HenrikBengtsson / doFuture

:rocket: R package: doFuture - Use Foreach to Parallelize via Future Framework
https://doFuture.futureverse.org
84 stars 6 forks source link

Problems changing from foreach to doFuture #12

Closed pat-s closed 7 years ago

pat-s commented 7 years ago

Hi Henrik,

I am about to replace my foreach implementation for doFuture. I want to use it as the default mode for sequential and parallel execution.

In general it should be quite easy, only replacing the doParallel lines

cl <- makeCluster(par.args$par.units, outfile = out.progress)
registerDoParallel(cl)

with

registerDoFuture()
plan(whatever)

However, I'm facing several problems and would need your help here again.

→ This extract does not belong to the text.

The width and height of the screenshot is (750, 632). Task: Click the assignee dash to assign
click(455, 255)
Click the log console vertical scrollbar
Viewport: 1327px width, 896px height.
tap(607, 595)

remotes:install_github("pat-s/sperrorest@doFuture")

Parallel modes

multisession

When using parallel mode multisession I am missing the console output (should there be one at all?)

nspres <- sperrorest(data = ecuador, formula = fo,
                     model.fun = glm, model.args = list(family = "binomial"),
                     pred.fun = predict, pred.args = list(type = "response"),
                     smp.fun = partition.cv,
                     smp.args = list(repetition = 1:6, nfold = 3),
                     par.args = list(par.mode = "foreach"),
                     benchmark = TRUE)

Using 'foreach()' parallel mode with 4 cores.

multiprocess

The following example throws an error which I assume is caused forking again (macOS)? It also doesn't work on Linux (Ubuntu 16.04). sequential and multisession work here.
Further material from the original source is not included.